[Collected data]
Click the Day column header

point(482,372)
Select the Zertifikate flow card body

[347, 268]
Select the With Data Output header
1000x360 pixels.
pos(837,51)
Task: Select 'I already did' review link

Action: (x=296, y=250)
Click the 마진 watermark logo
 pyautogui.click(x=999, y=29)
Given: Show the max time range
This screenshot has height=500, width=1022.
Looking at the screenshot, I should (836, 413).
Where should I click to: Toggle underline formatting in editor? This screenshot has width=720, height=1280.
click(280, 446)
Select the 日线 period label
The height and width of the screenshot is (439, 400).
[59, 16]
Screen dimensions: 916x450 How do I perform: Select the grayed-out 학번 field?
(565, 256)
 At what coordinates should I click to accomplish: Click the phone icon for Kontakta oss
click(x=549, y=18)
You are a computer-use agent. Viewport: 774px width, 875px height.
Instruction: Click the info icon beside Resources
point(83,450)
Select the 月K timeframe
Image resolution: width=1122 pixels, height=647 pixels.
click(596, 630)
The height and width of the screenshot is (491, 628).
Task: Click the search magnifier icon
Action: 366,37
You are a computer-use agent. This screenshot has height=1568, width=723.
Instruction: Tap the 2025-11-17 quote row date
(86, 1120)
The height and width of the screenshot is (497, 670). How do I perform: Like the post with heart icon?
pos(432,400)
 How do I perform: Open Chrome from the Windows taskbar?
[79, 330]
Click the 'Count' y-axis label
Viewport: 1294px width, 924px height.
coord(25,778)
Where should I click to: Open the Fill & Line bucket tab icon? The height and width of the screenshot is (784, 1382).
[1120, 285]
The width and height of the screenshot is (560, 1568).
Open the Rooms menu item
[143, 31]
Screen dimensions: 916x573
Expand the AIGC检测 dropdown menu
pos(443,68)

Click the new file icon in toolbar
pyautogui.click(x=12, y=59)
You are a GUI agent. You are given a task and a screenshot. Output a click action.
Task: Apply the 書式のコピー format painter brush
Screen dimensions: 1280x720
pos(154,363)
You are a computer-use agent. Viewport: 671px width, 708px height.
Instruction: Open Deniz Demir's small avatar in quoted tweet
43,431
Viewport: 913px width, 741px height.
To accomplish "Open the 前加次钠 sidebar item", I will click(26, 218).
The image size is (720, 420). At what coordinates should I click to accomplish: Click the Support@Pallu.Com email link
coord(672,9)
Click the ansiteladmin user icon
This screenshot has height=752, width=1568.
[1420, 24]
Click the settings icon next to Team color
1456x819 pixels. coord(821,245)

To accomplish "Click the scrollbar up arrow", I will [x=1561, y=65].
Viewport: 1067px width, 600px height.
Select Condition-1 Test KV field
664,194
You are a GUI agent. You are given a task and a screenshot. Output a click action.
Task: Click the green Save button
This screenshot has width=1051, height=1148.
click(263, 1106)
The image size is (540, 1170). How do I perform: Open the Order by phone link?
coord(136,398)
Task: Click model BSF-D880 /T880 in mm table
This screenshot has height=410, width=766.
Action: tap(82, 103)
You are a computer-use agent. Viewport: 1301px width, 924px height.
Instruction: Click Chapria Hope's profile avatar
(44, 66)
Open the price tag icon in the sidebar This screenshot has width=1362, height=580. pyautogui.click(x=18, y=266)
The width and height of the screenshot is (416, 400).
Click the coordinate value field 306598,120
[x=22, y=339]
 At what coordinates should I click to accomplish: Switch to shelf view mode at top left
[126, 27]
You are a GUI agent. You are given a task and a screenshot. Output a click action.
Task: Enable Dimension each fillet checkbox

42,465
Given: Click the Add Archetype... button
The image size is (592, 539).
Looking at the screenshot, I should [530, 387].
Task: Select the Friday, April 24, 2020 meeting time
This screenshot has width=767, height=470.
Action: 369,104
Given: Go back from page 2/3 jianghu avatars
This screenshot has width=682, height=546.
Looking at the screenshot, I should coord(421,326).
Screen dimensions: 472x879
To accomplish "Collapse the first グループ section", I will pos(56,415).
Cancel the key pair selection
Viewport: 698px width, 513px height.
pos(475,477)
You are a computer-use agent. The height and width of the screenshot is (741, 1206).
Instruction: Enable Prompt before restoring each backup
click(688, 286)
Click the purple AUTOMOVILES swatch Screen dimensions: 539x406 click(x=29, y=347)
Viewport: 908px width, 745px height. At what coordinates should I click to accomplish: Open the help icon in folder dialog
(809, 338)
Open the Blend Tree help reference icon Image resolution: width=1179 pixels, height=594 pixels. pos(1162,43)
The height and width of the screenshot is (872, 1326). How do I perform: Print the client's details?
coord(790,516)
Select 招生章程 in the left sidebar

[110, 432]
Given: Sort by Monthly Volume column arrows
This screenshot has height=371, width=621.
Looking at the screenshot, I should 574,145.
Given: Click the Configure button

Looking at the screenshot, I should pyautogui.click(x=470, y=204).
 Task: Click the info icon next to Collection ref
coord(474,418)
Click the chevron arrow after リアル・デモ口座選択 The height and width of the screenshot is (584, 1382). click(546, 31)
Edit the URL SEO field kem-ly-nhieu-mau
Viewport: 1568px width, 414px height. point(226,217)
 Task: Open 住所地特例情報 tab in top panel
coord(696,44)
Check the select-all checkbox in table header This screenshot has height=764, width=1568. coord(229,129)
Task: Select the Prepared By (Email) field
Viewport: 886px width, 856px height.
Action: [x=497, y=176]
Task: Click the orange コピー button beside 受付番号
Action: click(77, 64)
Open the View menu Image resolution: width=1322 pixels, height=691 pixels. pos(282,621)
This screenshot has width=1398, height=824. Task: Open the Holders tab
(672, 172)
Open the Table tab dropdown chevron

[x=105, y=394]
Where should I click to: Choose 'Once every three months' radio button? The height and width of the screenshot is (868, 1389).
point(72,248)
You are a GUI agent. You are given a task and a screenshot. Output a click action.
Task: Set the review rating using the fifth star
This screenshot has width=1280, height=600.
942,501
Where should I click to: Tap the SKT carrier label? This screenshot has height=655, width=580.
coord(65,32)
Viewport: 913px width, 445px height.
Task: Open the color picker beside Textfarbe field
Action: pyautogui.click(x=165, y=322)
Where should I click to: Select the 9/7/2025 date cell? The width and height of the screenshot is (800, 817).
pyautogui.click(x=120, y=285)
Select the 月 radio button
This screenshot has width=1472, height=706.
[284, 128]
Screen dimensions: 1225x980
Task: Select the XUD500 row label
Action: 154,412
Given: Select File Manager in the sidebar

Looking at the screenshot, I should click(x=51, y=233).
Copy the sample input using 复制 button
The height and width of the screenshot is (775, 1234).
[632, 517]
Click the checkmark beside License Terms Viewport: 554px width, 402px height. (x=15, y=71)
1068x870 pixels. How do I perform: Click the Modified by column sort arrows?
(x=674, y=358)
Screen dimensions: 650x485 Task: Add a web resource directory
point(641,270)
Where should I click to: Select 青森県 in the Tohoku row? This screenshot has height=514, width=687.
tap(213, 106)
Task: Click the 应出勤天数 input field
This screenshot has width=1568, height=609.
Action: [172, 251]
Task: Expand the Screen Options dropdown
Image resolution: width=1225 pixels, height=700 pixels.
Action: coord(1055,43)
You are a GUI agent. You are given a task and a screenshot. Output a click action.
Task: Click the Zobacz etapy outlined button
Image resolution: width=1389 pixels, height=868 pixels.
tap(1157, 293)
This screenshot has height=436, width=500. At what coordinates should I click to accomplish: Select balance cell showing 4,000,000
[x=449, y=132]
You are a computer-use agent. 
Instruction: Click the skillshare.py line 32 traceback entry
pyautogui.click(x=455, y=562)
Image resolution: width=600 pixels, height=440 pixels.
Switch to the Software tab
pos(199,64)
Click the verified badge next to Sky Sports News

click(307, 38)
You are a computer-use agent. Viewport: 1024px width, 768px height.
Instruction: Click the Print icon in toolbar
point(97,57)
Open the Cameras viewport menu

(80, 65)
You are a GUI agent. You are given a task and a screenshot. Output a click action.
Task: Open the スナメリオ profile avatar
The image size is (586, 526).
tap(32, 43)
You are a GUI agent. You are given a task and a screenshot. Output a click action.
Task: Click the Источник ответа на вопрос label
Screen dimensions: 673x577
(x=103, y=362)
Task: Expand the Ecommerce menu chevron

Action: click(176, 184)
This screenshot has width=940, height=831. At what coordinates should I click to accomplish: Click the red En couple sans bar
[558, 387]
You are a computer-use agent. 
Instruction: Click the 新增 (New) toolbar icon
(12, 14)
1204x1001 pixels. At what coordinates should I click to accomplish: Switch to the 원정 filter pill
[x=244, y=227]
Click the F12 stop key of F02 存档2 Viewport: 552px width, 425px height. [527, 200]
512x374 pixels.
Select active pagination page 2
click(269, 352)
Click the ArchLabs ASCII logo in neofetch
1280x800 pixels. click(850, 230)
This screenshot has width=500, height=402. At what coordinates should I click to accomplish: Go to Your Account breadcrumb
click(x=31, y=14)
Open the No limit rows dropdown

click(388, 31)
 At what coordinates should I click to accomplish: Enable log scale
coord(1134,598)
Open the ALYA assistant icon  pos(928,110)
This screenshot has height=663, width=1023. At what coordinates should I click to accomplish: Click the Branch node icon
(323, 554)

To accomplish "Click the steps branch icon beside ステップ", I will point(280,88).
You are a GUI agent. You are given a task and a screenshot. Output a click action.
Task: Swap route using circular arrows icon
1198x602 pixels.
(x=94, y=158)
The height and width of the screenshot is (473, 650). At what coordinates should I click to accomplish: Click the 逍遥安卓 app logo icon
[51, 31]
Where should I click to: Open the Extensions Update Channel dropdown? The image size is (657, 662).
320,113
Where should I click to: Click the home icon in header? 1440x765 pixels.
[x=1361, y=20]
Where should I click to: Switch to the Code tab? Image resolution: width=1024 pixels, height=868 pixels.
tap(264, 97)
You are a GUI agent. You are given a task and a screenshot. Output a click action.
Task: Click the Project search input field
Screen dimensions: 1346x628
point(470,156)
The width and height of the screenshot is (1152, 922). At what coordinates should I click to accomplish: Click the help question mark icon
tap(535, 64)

WORK TO BE COMPLETED:
Look above for the line containing "Screen dimensions: 1346x628", then transcribe it and all lines after it through the last, exactly and with nothing else.

EXERCISE SOLUTION:
Screen dimensions: 1346x628
point(470,156)
The width and height of the screenshot is (1152, 922). At what coordinates should I click to accomplish: Click the help question mark icon
tap(535, 64)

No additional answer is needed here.